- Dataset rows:
══════════════════════════════

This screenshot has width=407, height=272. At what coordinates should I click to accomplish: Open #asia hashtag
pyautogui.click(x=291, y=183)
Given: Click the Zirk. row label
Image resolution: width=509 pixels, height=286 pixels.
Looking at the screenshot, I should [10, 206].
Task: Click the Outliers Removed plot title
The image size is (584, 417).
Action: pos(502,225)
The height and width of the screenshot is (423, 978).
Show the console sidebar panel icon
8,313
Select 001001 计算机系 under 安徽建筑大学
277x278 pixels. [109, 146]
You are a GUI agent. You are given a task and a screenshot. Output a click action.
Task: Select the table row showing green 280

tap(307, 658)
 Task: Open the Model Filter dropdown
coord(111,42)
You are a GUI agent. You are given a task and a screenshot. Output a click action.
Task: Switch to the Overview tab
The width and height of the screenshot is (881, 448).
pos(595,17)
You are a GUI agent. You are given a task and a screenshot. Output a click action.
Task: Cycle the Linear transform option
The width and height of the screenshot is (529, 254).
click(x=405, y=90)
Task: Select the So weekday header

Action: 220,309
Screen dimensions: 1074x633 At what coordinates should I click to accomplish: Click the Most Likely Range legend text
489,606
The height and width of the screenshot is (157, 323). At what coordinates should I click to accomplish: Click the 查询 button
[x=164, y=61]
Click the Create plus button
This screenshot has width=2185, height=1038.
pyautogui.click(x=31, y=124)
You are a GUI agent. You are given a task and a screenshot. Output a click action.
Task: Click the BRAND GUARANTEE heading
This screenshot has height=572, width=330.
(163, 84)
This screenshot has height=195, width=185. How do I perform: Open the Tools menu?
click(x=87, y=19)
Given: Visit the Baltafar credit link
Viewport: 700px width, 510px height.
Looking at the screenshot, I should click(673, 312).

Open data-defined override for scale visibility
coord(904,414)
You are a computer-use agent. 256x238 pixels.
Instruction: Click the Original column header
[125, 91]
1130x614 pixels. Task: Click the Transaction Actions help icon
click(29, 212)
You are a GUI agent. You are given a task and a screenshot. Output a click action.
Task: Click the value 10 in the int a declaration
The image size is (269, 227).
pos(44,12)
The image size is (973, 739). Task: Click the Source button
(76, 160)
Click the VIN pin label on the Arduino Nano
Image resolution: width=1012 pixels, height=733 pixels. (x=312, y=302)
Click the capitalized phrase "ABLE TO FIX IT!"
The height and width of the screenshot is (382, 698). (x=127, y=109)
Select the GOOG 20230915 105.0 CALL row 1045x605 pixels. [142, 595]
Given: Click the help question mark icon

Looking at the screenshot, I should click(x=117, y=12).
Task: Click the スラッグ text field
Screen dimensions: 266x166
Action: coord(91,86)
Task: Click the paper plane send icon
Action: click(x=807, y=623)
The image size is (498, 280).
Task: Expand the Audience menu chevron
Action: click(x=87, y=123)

══════════════════════════════

- Given exercise: Rewrite the lines above with every "GUI agent" changed to "desktop agent", keeping everything else the same.

- Output of the task:
This screenshot has width=407, height=272. At what coordinates should I click to accomplish: Open #asia hashtag
pyautogui.click(x=291, y=183)
Given: Click the Zirk. row label
Image resolution: width=509 pixels, height=286 pixels.
Looking at the screenshot, I should [10, 206].
Task: Click the Outliers Removed plot title
The image size is (584, 417).
Action: pos(502,225)
The height and width of the screenshot is (423, 978).
Show the console sidebar panel icon
8,313
Select 001001 计算机系 under 安徽建筑大学
277x278 pixels. [109, 146]
You are a desktop agent. You are given a task and a screenshot. Output a click action.
Task: Select the table row showing green 280

tap(307, 658)
 Task: Open the Model Filter dropdown
coord(111,42)
You are a desktop agent. You are given a task and a screenshot. Output a click action.
Task: Switch to the Overview tab
The width and height of the screenshot is (881, 448).
pos(595,17)
You are a desktop agent. You are given a task and a screenshot. Output a click action.
Task: Cycle the Linear transform option
The width and height of the screenshot is (529, 254).
click(x=405, y=90)
Task: Select the So weekday header

Action: 220,309
Screen dimensions: 1074x633 At what coordinates should I click to accomplish: Click the Most Likely Range legend text
489,606
The height and width of the screenshot is (157, 323). At what coordinates should I click to accomplish: Click the 查询 button
[x=164, y=61]
Click the Create plus button
This screenshot has width=2185, height=1038.
pyautogui.click(x=31, y=124)
You are a desktop agent. You are given a task and a screenshot. Output a click action.
Task: Click the BRAND GUARANTEE heading
This screenshot has height=572, width=330.
(163, 84)
This screenshot has height=195, width=185. How do I perform: Open the Tools menu?
click(x=87, y=19)
Given: Visit the Baltafar credit link
Viewport: 700px width, 510px height.
Looking at the screenshot, I should click(673, 312).

Open data-defined override for scale visibility
coord(904,414)
You are a computer-use agent. 256x238 pixels.
Instruction: Click the Original column header
[125, 91]
1130x614 pixels. Task: Click the Transaction Actions help icon
click(29, 212)
You are a desktop agent. You are given a task and a screenshot. Output a click action.
Task: Click the value 10 in the int a declaration
The image size is (269, 227).
pos(44,12)
The image size is (973, 739). Task: Click the Source button
(76, 160)
Click the VIN pin label on the Arduino Nano
Image resolution: width=1012 pixels, height=733 pixels. (x=312, y=302)
Click the capitalized phrase "ABLE TO FIX IT!"
The height and width of the screenshot is (382, 698). (x=127, y=109)
Select the GOOG 20230915 105.0 CALL row 1045x605 pixels. [142, 595]
Given: Click the help question mark icon

Looking at the screenshot, I should click(x=117, y=12).
Task: Click the スラッグ text field
Screen dimensions: 266x166
Action: coord(91,86)
Task: Click the paper plane send icon
Action: click(x=807, y=623)
The image size is (498, 280).
Task: Expand the Audience menu chevron
Action: click(x=87, y=123)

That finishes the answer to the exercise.